Indica se ciascuna delle affermazioni seguenti concorda con il testo sul libro dei favori di Lombardo. Rispondi sì o no e riporta le parole del testo che lo stabiliscono.
1. Il settimanale "Centonove" ha pubblicato la notizia nel numero del 25 aprile.
2. Il file è stato trovato su eMule da un giornalista del Corriere della Sera.
3. La nuova querela per il pezzo del Corriere della Sera risale al 30 aprile.

--- Testo della pagina ---
######
Lombardo, in Rete il libro dei favori (+ OMAGGIO)
Da quando Raffele Lombardo è stato eletto la maggior parte del suo tempo lo ha impiegato per fare due cose: aggiustarsi il riporto e denunciare alla Procura della Repubblica di Catania testate e giornalisti che si occupano di lui e del suo partito.
Appena una settimana fa per la storia delle buste della spesa nei patronati di Catania raccontata da La7 e anticipata da Repubblica, il 30 Aprile con una nuova querela per il pezzo del Corriere della Sera “Lombardo, in Rete il libro dei favori“. Qua c’è il link.
La notizia arriva al Corriere della Sera attraverso il settimanale di Messina “Centonove“, che la pubblica nel numero del 25 di Aprile:
Si tratta di un file chiamato “Pinnacle 10 e 11 STUDIO effetti video” trovato su eMule da una persona rimasta anonima, in cui è contenuto un corposo elenco di persone che chiedono raccomandazioni, favori e trasferimenti.
######
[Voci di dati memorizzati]
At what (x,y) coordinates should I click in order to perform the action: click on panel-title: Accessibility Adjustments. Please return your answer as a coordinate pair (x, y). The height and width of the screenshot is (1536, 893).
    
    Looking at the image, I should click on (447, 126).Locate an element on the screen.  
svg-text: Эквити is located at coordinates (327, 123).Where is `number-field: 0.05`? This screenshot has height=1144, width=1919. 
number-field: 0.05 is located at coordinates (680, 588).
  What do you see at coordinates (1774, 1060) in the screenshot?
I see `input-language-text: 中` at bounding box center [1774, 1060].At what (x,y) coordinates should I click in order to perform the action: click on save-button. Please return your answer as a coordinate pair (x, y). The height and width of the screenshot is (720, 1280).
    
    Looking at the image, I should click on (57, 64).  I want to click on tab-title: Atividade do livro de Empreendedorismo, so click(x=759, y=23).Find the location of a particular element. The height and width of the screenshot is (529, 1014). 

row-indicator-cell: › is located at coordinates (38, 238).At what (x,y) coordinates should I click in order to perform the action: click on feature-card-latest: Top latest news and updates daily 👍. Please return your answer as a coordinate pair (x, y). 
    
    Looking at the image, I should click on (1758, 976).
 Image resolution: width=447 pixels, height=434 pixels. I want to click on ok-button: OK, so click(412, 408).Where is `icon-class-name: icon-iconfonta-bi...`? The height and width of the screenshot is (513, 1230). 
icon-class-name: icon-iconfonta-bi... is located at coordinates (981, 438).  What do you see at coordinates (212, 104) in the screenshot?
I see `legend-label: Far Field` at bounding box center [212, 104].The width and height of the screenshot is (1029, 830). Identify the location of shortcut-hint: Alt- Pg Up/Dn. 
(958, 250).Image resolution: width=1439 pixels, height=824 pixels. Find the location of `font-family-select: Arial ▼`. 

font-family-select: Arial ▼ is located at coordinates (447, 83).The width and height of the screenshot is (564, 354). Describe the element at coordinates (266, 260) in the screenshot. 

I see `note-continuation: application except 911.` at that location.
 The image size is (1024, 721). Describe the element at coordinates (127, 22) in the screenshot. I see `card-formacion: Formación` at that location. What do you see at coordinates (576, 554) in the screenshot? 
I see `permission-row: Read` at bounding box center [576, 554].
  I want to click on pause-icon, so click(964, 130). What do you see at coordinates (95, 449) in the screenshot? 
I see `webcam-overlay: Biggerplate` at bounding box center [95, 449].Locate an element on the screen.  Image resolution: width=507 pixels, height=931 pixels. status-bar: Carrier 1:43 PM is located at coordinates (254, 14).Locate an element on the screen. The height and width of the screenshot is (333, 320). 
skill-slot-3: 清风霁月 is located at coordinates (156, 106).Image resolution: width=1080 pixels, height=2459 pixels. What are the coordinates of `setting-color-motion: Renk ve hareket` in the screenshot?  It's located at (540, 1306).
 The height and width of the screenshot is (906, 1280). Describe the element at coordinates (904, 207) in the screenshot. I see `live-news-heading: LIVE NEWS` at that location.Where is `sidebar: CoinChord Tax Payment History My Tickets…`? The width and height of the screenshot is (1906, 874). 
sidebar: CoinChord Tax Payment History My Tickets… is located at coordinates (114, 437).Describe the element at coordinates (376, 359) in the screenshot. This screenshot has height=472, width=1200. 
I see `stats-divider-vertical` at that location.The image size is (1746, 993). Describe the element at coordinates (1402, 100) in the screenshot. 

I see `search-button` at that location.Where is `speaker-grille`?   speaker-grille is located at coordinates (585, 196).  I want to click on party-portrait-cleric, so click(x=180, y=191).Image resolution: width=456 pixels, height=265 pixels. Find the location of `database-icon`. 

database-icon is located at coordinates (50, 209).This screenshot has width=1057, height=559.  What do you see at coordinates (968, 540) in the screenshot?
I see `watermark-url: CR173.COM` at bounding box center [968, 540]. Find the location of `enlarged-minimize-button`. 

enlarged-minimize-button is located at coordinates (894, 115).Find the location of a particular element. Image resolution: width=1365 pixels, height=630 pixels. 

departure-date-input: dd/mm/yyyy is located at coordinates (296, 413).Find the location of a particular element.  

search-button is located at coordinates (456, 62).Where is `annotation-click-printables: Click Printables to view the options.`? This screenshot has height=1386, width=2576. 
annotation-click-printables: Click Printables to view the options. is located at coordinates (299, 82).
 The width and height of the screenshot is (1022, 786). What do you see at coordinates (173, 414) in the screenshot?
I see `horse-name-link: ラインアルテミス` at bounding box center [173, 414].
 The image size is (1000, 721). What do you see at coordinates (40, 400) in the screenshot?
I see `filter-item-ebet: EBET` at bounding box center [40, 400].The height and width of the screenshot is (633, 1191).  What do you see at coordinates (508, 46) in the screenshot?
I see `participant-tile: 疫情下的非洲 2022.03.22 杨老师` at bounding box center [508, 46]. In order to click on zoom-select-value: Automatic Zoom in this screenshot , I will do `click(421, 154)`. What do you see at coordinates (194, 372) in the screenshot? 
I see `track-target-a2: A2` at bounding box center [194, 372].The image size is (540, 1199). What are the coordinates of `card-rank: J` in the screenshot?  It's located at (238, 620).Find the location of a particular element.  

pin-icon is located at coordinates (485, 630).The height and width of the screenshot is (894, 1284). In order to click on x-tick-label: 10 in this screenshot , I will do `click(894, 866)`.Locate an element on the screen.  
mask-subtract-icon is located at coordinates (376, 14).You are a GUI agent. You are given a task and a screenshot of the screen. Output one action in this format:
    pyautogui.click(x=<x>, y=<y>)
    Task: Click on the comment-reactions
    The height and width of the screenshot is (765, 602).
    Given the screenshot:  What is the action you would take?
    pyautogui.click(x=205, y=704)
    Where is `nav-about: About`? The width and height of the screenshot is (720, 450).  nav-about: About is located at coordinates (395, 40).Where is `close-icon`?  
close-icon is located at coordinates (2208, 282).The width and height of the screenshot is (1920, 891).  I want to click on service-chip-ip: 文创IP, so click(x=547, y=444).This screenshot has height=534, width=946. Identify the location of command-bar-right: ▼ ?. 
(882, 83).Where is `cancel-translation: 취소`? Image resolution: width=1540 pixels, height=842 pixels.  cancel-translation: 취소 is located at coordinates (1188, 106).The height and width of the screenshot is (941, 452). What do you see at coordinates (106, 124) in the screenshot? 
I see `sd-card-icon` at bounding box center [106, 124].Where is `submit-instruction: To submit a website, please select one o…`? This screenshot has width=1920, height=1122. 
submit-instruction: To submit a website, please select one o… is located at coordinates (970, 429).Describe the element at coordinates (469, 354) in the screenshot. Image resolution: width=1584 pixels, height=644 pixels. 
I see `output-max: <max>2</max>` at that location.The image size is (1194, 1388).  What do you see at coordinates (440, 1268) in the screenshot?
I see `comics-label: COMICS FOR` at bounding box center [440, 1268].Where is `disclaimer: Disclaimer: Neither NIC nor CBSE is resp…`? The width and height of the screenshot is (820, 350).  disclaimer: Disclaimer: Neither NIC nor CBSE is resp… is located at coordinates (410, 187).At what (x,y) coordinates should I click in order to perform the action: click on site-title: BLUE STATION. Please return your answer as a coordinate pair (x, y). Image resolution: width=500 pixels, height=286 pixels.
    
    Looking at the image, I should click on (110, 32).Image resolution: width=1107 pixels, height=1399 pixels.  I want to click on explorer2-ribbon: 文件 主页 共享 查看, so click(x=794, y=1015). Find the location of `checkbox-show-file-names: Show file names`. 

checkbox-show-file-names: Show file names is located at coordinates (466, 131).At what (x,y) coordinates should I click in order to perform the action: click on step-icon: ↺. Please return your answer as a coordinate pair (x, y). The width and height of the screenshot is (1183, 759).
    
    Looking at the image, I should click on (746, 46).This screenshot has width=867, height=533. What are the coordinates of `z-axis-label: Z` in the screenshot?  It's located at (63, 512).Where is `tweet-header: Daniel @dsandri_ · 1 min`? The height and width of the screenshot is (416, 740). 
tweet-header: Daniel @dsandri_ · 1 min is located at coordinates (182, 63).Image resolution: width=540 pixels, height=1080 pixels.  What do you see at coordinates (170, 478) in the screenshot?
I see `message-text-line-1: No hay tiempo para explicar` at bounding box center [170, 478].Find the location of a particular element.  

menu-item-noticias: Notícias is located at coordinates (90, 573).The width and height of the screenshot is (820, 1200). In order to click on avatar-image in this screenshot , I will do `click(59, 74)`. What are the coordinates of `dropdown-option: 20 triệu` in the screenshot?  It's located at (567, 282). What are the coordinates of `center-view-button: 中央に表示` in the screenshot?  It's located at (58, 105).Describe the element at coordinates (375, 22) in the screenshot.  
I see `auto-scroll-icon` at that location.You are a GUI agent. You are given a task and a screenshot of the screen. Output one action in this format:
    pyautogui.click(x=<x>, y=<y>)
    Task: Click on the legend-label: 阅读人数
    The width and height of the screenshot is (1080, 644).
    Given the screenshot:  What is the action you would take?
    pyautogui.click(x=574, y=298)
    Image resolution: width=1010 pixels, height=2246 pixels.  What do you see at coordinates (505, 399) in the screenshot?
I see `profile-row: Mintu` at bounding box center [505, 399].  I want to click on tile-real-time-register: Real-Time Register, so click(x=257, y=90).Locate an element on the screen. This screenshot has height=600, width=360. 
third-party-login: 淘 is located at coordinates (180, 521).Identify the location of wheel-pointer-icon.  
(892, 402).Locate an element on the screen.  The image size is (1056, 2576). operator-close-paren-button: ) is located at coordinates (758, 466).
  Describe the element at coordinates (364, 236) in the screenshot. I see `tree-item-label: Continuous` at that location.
######
--- Soluzione ---
1. Sì: «che la pubblica nel numero del 25 di Aprile».
2. No: «trovato su eMule da una persona rimasta anonima».
3. Sì: «il 30 Aprile con una nuova querela per il pezzo del Corriere della Sera».